文中における将来に関する事項は、有価証券報告書提出日(2019年9月27日)現在において当社グループが判断したものであります。
(1) 会社の経営の基本方針
21世紀のキーテクノロジーとして期待されるバイオテクノロジーは、分子生物学及び先端医療の進歩促進をはじめ、高齢化社会問題、環境・食料問題、エネルギー問題など、様々な問題の解決に重要な役割を果たすものです。当社グループは、「バイオ産業のトータル・システム・インテグレータとして、人類の健康と幸福に貢献していく」ことを企業理念にかかげ、世界のバイオ産業の発展に寄与することを通じて、自らも中長期的な発展・成長を実現し、株主、取引先、従業員等のステークホルダーに貢献していきたいと考えております。
(2) 目標とする経営指標
2019年8月30日に公表した中期事業計画に従い、2021年6月期を最終年度として、連結売上高5,400百万円、連結営業利益200百万円を達成することを目指します。
(3) 中長期的な会社の経営戦略及び対処すべき課題
① ラボ自動化分野の事業拡大
当社は、DNA自動抽出装置を主力製品として、研究所や検査センターなどのラボ施設の自動化を事業の中心に取り組んでまいりました。この事業は、OEMを主体としたワールドワイド展開により、一定の成功を収めたものと考えております。今後も、顧客要求に基づく性能改善やコストダウンなどの製品力強化に注力していく方針であります。

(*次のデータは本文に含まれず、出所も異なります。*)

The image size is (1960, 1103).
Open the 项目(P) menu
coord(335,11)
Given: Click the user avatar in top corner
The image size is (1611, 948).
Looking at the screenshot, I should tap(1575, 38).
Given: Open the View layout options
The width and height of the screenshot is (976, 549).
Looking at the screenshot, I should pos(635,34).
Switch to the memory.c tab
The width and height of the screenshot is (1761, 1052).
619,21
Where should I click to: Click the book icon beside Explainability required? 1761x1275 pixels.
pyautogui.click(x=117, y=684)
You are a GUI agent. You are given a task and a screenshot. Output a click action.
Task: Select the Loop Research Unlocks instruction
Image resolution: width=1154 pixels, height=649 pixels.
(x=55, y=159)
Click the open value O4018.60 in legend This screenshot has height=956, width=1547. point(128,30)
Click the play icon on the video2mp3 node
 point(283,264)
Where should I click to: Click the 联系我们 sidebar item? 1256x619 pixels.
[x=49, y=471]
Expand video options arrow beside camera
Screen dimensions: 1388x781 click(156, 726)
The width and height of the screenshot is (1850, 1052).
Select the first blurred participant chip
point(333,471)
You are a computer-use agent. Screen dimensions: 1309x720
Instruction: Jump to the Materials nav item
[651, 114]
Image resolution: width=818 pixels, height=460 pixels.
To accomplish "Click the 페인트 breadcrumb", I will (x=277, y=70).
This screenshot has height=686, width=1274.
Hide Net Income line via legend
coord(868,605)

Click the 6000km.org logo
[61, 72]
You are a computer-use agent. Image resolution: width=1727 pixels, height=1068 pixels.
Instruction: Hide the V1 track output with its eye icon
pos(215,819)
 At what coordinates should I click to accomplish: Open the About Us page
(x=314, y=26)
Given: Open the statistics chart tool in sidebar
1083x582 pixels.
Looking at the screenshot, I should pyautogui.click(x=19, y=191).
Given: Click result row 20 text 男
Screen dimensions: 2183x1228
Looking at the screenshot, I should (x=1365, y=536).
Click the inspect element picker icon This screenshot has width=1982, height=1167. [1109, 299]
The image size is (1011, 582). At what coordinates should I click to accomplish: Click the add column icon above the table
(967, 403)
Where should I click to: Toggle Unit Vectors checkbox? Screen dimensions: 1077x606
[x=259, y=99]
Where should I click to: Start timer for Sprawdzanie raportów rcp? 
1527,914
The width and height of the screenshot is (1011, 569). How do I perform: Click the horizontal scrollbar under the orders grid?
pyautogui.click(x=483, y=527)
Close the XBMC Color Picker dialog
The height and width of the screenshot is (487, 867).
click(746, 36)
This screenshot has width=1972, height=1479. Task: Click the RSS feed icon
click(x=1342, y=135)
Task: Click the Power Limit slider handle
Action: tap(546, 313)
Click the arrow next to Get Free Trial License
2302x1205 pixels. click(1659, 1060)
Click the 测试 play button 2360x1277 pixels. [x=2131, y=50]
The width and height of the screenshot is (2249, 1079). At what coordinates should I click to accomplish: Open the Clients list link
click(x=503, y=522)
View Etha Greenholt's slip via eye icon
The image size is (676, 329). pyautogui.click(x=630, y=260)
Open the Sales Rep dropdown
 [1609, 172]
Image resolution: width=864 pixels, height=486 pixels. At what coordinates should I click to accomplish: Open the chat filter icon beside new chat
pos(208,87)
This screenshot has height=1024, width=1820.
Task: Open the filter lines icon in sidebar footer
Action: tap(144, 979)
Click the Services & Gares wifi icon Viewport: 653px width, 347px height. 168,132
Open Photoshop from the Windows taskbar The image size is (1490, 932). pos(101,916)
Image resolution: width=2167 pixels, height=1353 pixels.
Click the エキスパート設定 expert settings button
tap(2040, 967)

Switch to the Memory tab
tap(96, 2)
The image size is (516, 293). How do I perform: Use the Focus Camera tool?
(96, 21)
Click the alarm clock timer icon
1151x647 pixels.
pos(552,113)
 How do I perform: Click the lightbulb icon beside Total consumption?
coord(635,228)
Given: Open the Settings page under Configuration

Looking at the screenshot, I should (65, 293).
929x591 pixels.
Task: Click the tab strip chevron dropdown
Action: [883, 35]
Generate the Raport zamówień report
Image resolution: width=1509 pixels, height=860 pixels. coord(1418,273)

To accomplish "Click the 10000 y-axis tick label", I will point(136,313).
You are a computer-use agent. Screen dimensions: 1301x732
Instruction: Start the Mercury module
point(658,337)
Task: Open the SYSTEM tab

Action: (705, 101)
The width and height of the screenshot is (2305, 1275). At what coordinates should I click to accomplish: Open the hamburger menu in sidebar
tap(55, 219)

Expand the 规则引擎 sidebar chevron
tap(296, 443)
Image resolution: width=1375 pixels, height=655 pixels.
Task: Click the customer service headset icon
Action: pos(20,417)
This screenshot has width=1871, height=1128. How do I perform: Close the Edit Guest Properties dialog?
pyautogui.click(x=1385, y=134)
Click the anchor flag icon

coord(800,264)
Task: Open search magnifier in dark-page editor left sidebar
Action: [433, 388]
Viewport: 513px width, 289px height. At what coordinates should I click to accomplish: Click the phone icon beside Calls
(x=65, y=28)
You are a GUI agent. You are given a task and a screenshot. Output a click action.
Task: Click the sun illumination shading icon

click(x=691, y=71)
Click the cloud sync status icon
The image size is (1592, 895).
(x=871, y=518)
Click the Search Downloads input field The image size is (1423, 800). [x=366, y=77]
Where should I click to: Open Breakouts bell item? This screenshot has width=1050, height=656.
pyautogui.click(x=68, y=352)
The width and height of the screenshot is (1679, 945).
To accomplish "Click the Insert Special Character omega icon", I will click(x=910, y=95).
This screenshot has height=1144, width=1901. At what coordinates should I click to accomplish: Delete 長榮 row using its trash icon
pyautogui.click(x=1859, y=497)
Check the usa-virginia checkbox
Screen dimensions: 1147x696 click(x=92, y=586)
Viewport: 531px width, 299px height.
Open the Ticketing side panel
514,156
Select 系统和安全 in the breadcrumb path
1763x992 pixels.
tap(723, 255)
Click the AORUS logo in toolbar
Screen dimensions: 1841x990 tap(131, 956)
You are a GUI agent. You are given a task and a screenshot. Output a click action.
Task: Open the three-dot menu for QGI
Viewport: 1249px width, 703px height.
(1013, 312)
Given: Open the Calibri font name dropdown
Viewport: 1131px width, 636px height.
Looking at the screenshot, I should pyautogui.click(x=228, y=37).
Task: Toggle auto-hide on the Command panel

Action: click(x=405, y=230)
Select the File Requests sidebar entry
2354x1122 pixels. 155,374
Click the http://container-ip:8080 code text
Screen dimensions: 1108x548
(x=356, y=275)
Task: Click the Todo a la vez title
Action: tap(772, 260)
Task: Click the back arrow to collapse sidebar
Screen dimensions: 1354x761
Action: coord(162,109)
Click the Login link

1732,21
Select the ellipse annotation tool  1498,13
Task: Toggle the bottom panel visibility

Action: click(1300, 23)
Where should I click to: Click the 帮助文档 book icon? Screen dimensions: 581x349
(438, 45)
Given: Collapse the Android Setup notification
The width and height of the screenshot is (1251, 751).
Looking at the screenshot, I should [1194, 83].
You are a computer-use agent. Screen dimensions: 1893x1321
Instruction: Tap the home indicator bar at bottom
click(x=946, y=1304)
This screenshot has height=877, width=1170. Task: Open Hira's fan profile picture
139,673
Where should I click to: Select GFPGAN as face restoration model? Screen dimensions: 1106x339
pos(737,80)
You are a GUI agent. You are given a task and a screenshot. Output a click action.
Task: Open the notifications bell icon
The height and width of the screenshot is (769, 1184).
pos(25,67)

また、近年は、単なるDNA抽出ではなく、遺伝子が正常に機能しているかを解析するエピジェネティクス研究分野、遺伝子の配列を高速に決定する次世代シーケンサーの前処理など、様々な研究分野における複雑な前処理工程の自動化ニーズが起きているため、こういった要望に応えることにより、DNA自動抽出装置の応用範囲の拡大にも努めていく方針であります。
② 臨床検査分野の事業拡大
これまで当社は、免疫検査の臨床診断装置をOEM先を通じて製造販売してまいりましたが、バイオ関連業界もようやく、遺伝子検査の臨床診断分野への実用化が始まりました。当社のオリジナル製品である全自動の遺伝子検査装置「geneLEAD」は、遺伝子の抽出から増幅・測定を一貫自動化した製品であり、ウィルスやバクテリアなどの感染症診断分野あるいは抗ガン剤などを対象とした個人の体質に応じた薬効を見極めるための投薬前診断などの遺伝子検査の領域に事業展開していく方針であります。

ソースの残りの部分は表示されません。